The racemization of the liberated 7-[(N,N-dimethylamino)sulfonyl]-4-(2,1,3-benzoxadiazolyl)-thiazoli none (DBD-TZ) amino acid during the cyclization/cleavage reaction with trifluoroacetic acid (TFA) in the Edman sequencing procedure has been carefully investigated, and evidence is presented to show conclusively that the racemization is caused by the replacement of a hydrogen atom by TFA. The fluorescent reagent 7-[N,N-dimethylamino)sulfonyl]-4-(2,1,3-benzoxadiazolyl) isothiocyanate (DBD-NCS) was used for amino acid sequencing, and DBD-TZ amino acid was used for sequence and configuration determination. DBD-thiocarbamoylated peptides were cyclized and cleaved with deuterated TFA, and the protonated pseudomolecular ions (M-d1 + H)+ of DBD-TZ amino acids were detected by LC/MS. Furthermore, in the reaction kinetics study, we confirmed that the replacement reaction by TFA correlated sufficiently with the racemization of DBD-TZ amino acids.

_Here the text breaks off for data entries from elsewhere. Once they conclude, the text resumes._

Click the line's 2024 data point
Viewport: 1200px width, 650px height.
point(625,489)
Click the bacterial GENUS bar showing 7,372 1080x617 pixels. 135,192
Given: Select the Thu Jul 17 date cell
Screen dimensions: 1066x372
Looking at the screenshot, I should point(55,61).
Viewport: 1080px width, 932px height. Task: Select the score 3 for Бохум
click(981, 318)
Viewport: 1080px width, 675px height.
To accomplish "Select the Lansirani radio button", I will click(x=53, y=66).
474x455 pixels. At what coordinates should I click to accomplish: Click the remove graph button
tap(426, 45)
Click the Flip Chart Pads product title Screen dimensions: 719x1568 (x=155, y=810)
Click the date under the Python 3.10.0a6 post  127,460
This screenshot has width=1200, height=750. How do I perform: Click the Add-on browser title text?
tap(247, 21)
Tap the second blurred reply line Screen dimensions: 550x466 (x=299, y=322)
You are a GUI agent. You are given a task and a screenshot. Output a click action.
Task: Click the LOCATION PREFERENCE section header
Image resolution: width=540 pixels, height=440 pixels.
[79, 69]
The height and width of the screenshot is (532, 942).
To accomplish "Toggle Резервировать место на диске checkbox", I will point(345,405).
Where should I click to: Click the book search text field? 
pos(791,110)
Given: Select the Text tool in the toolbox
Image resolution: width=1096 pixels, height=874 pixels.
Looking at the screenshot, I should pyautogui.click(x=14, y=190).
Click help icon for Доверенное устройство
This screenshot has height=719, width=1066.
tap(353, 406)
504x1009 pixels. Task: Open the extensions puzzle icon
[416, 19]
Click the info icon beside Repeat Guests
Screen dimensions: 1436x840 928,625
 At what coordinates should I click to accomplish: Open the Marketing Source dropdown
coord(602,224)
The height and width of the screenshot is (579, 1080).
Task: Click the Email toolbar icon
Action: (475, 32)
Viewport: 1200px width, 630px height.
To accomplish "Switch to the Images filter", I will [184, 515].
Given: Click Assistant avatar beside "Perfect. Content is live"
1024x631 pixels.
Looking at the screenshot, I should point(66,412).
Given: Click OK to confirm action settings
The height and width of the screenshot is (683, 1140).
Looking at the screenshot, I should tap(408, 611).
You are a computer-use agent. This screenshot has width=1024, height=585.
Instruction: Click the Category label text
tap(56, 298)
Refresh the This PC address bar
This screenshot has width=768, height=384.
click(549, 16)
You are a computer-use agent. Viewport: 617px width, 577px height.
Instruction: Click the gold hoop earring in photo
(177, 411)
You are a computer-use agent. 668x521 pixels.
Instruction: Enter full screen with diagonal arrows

For the purpose of retaining D/L-amino acid configuration in sequencing, we used an aprotic acid, i.e., the Lewis acid boron trifluoride (BF3), for the cyclization/cleavage reaction. When we used BF3, the derivatized DBD-TZ amino acid was scarcely racemized under cyclization/cleavage conditions. Using this method, amino acid sequencing of D-Phe-Met-Arg-Phe-amide could be performed, retaining the D/L-configuration of the amino acid residues.
3. Separation of 17 DL-amino acids and chiral sequential analysis of peptides by reversed-phase liquid chromatography after labeling with R(-)-4- (3-isothiocyanatopyrrolidin-1-yl)-7-(N, N-dimethylaminosulfonyl)-2,1,3-benzoxadiazole
T Toyo'oka, N Tomoi, T Oe, T Miyahara Anal Biochem. 1999 Dec 1;276(1):48-58. doi: 10.1006/abio.1999.4307.
Seventeen DL-amino acids labeled with a fluorescent chiral labeling reagent, R(-)-4-(3-isothiocyanatopyrrolidin-1-yl)-7-(N, N-dimethylaminosulfonyl)-2,1,3-benzoxadiazole (R(-)-DBD-PyNCS), were separated by reversed-phase chromatography and detected fluorometrically at 550 nm (excitation at 460 nm). The reagent reacted with amino functional group in dl-amino acids under basic medium. The thiocarbamoyl derivatives were converted to thiohydantoin via thiazolinone in trifluoroacetic acid (TFA) solution. The epimerization ratios during the reaction of the cyclization were less than 37% in all dl-amino acids tested. The resulting thiohydantoin derivatives of individual dl-amino acids were completely separated with isocratic elutions using acidic mobile phase involving 0.1% TFA. The separations of the thiohydantoins yielded from acidic, basic, neutral, hydroxyl, and aromatic amino acids were good enough for the identification of dl-amino acid. The method using the reagent was adopted to identification of dl-amino acid sequences in eight peptides. The separation and identification of the thiohydantoin derivatives liberated from the peptides labeled were performed by the isocratic elutions. The applicability of the proposed procedure to sequential analysis of peptide was demonstrated with [D-Ala(2)]-leucine enkephalin, [D-Ala(2)]-deltorphin II, d-Phe-Met-Arg-Phe-amide, and Phe-D-Met-Arg-Phe-amide. D-Ala, D-Phe, and D-Met in the peptides were positively identified with the proposed procedures. [L-Ala(2)]-leucine enkephalin, beta-lipotropin, Asp-Ser-Asp-Pro-Arg, and Pro-Asp-Val-Asp-His-Val-Phe-Leu-Arg-Phe-amide were also analyzed as the references without D-amino acid.